O Papa Leão XIV pediu neste domingo (15) um cessar-fogo imediato na guerra envolvendo Estados Unidos e Israel contra o Irã. A declaração foi publicada em sua conta na rede social X.
Em mensagem direcionada aos líderes envolvidos no conflito, o pontífice defendeu o fim das hostilidades e a retomada das negociações diplomáticas.
“Em nome dos cristãos do Oriente Médio e de todas as mulheres e homens de boa vontade, dirijo-me aos responsáveis por este conflito: cessem o fogo. Que se reabram os caminhos do diálogo. A violência nunca poderá levar à justiça, à estabilidade e à paz que os povos esperam”, escreveu.
Conflito no Oriente Médio
A atual escalada de violência começou em 28 de fevereiro, quando Estados Unidos e Israel realizaram ataques coordenados contra alvos no Irã. A ofensiva resultou na morte do líder supremo iraniano, Ali Khamenei.
Em resposta, o governo iraniano lançou ataques contra países aliados aos EUA na região, ampliando o confronto para um cenário de conflito regional. Segundo estimativas preliminares, mais de dez países foram atingidos direta ou indiretamente pelas hostilidades, com milhares de vítimas.
tensão crescente
Neste domingo (15), a Guarda Revolucionária do Irã afirmou que pretende “perseguir e matar” o primeiro-ministro de Israel, Benjamin Netanyahu.
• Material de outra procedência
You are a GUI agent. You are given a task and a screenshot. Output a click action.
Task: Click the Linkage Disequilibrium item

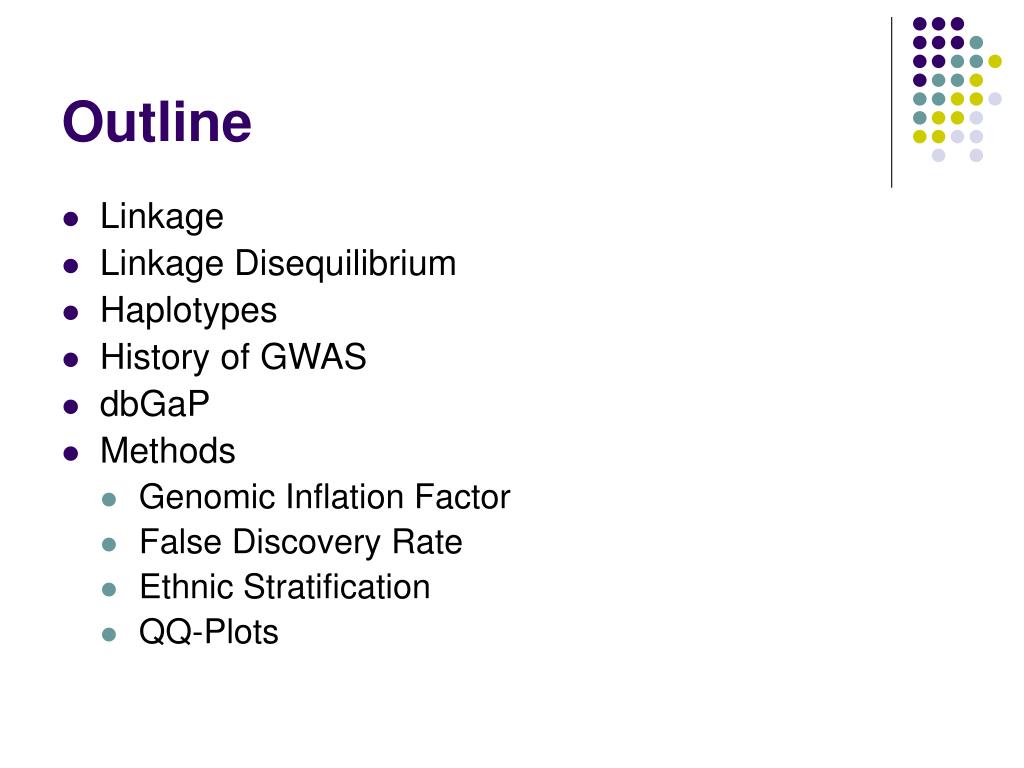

Em comunicado divulgado no site oficial Sepah News, o grupo declarou que continuará a persegui-lo “com toda a força”, responsabilizando o líder israelense pela morte de civis, incluindo crianças.
A ameaça ocorre poucos dias após Netanyahu mencionar, de forma indireta, possíveis ações contra figuras centrais do chamado eixo pró-Irã.
Posição dos Estados Unidos
Em entrevista à NBC News, o presidente dos Estados Unidos, Donald Trump, afirmou que ainda não existem condições “suficientemente boas” para um acordo que encerre o conflito.
Trump também declarou que os EUA poderão voltar a bombardear alvos ligados ao principal centro de exportação de petróleo bruto do Irã, caso considerem necessário.
A declaração reforça o clima de tensão internacional enquanto líderes religiosos e diplomáticos pedem esforços para interromper a escalada da guerra no Oriente Médio.